I am currently reading my way through a long list of science fiction and fantasy titles. (http://www.npr.org/2011/08/07/138938145/science-fiction-and-fantasy-finalists if you are interested in the list).
Being a mechanic is hard work. Mercy Thompson, for instance, just spent the last couple of months trying to evade the murderous queen of the local vampire seethe. And now the leader of the werewolf pack, who's maybe-more-than-just-a-friend, has asked for her help. A book of fae secrets has come to light and they're all about to find out how implacable - and dangerous - the fae can be.
OK, so maybe her troubles have nothing to do with the job. But she sure could use a holiday...
A 3.5 star read, but I still read it in one day and was reluctant to put it down. Despite this volume’s being named for a Fae artifact, the Silver Borne, this object does not play much a role in the plot. This book could have been fantastically Fae, but disappointed me with their lack of strength. After Bone Crossed in which the deadliness (haha) of the vampire community is explored, this installment makes the Fae look pretty wishy-washy by comparison.

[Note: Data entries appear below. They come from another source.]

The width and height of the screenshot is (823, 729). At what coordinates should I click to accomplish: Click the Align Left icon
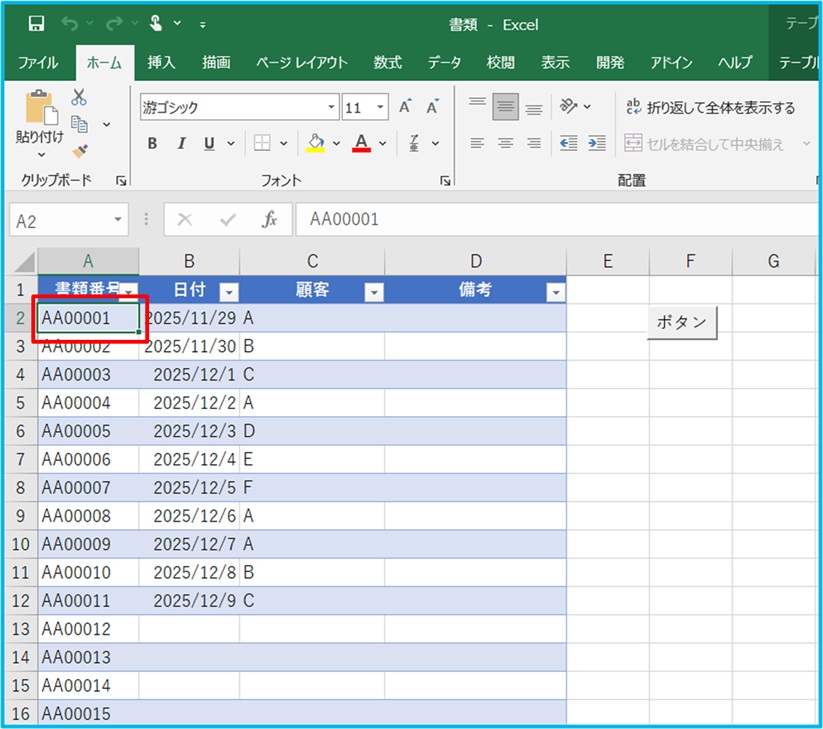coord(477,143)
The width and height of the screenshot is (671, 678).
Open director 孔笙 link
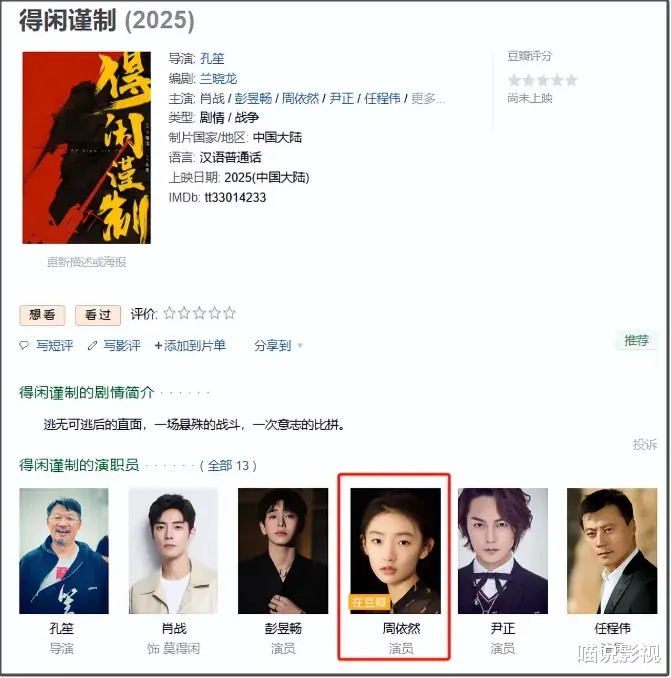(x=212, y=58)
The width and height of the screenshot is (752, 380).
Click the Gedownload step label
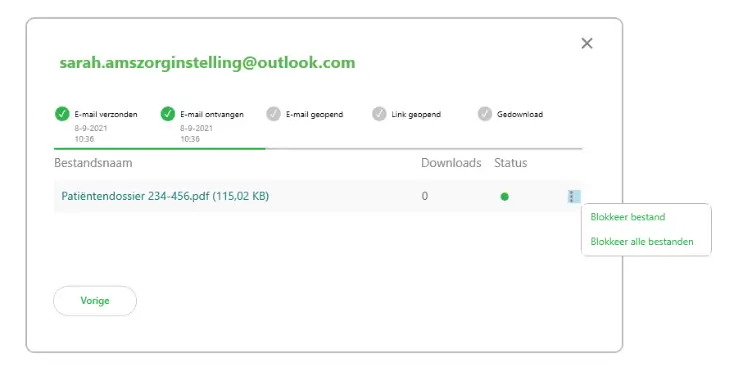tap(520, 115)
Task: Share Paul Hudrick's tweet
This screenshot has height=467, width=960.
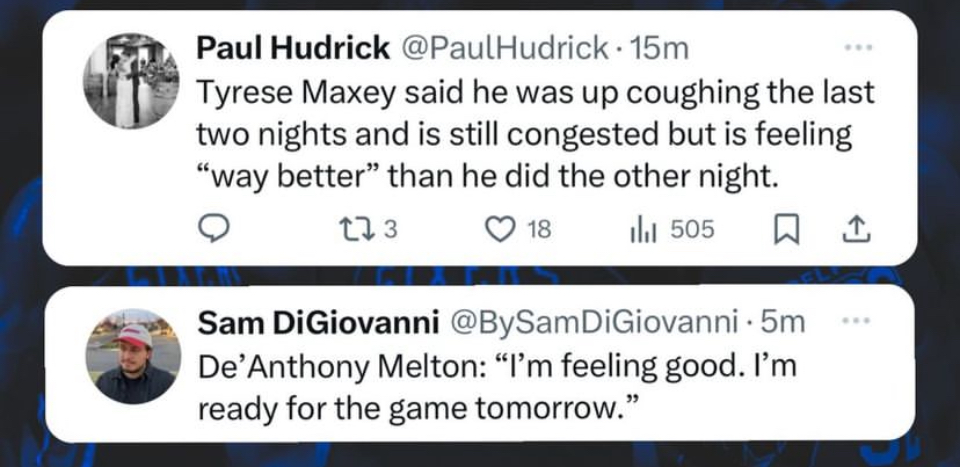Action: pyautogui.click(x=858, y=230)
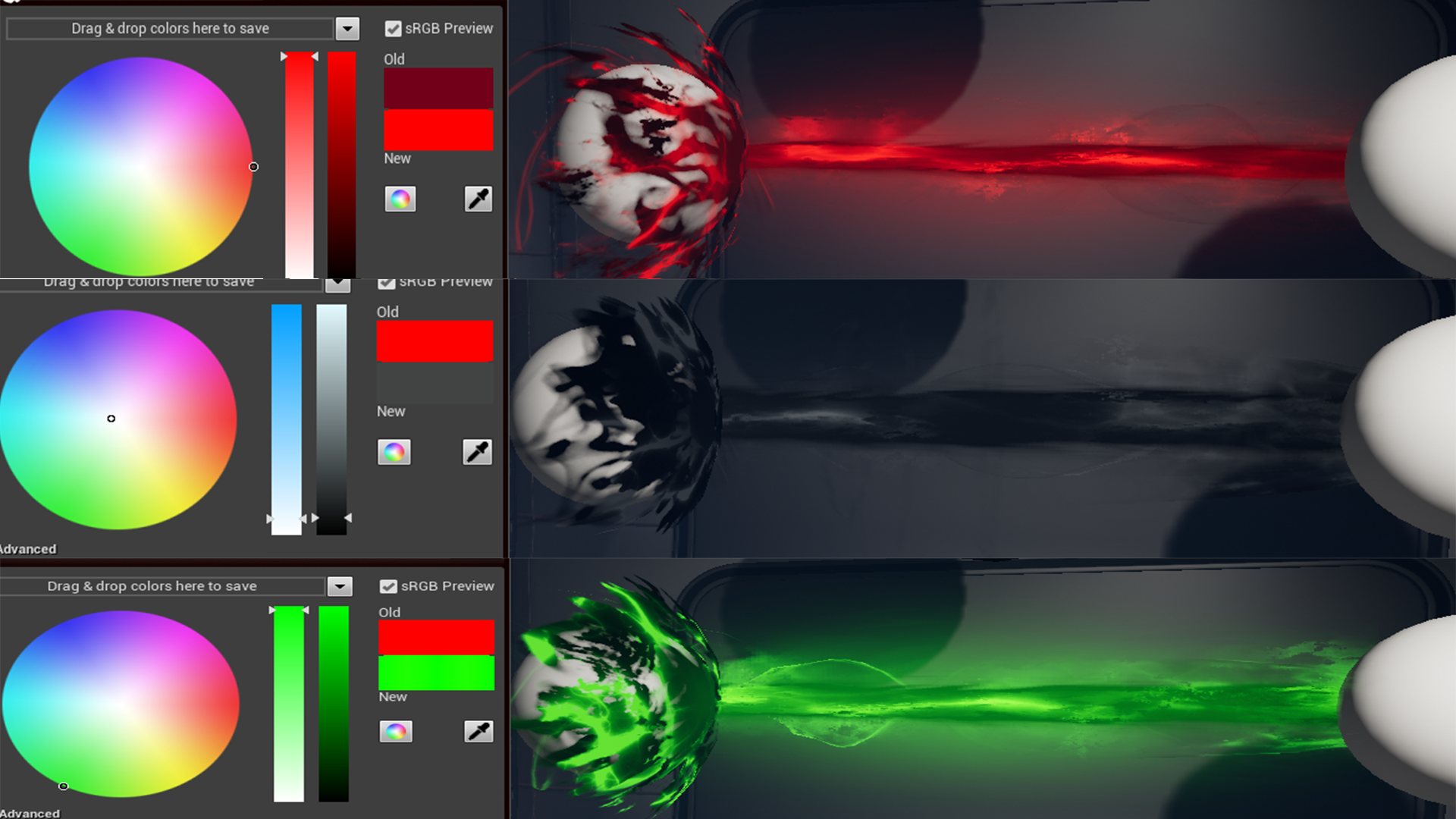This screenshot has width=1456, height=819.
Task: Expand the bottom Advanced section
Action: 28,813
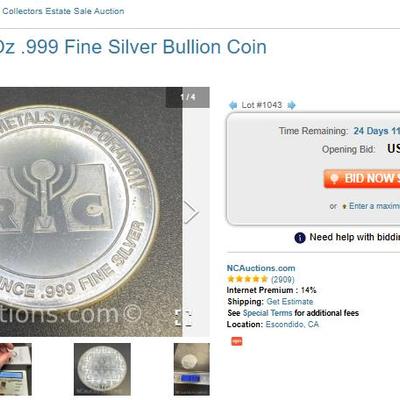Click the bidding help info icon
The height and width of the screenshot is (400, 400).
pyautogui.click(x=300, y=238)
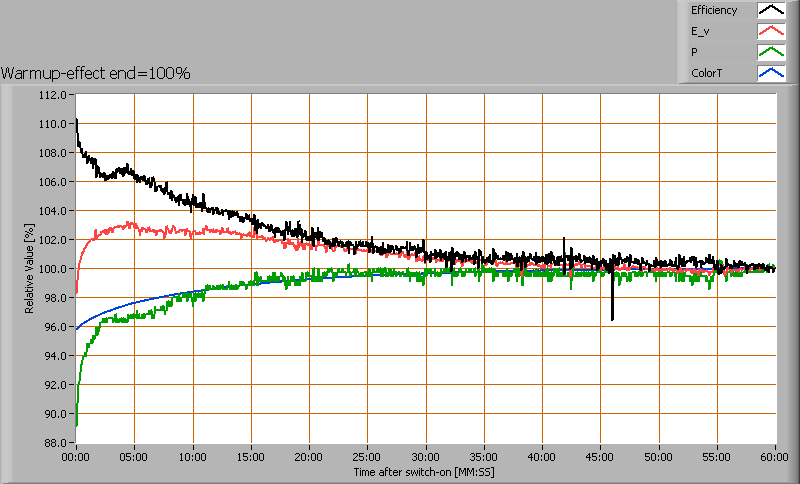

Once again, the female werewolves are hostile to Mercy, envying her position, rather than being her friends and allies. I’m getting very tired of that theme of female competitiveness instead of friendship. Of course women can be competitive, as can men. But we are just as likely to bond as friends, especially since we are forced into each other’s company for any length of time. Why can’t Mercy have some female friends?
Plus, the werewolf men are so bossy and possessive. What woman in her right mind would put up with that shit? Let them go boss each other and leave to find someone more agreeable, that would be my strategy. Obviously, Briggs and I have much different visions of what’s sexy.
Despite my bitching, there is no doubt that I will read the next installment.